Wednesday, 29 December 2010

You may have missed ScraperWiki - it's one of those really good ideas that tend to remain hidden in obscurity. The latest feature is a PDF to HTML converter which makes it even more worth knowing about.

ScraperWiki is a really great idea. Scraping in the technique of retrieving data from HTML pages. Data embedded in an HTML page is usually formatted for human consumption and this generally means that it isn't the best format for other applications to process. A scraper is a program designed to download the HTML page and extract that data and then present it in a format another program can use - usually XML or JSON.

scraper

What is surprising is that there is so much data on the web which is only available embedded in HTML. Often a government department will make data available in a web page but then either not have the resources or the inclination to make it available for further processing - but scraping can deliver it in a usable form.

The problem with scraping is that HTML is not easy to process to extract data - it is often not regular enough and it sometime even changes its form with web site updates. So what you need is an easy way to create a scraper and after that why not share the data that it has retrieved for everyone to use. This is the idea of ScraperWiki.
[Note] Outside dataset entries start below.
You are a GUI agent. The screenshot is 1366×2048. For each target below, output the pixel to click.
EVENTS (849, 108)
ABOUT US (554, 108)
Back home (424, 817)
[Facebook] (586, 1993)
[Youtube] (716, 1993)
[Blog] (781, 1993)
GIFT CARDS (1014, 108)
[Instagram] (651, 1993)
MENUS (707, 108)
It provides a number of online templates in PHP and Ruby to get a head start on creating a scraper. The approach taken is to construct a DOM tree and then extract the data by navigating and manipulating the DOM. This really is the only sensible way to create a scraper and once you have seen an example it is fairly easy. For non-programmers there is a "request a scraper" facility where members of the Wiki will spend a few minutes building a custom scraper. You can also volunteer to fix a broken scraper or document an existing one. At the time of writing there are 58 suggested datasets needing scrapers.

The data obtained by ScraperWiki can be downloaded as as CSV file and shared with other users. The whole thing is open source and so are any scrapers you create. The idea is to free up data that is otherwise locked into HTML. Scrapers can be run on a schedule and you get an email if your scraper fails. There is also an API that allows clients to download from the datastore in either JSON, YAML, SML, PHP objects or CSV.

scraper

The whole system has been up and running for about a year and is now in beta testing - although in common with many open source projects it may well say in beta for longer than actually needed. It all seems to work perfectly well.

The latest feature is a PDF to HTML converter which opens up the possibility of PDF scraping. To quote the ScraperWiki blog:

Scraping PDFs is a bit like cleaning drains with your teeth. It’s slow, unpleasant, and you can’t help but feel you’re using the wrong tools for the job.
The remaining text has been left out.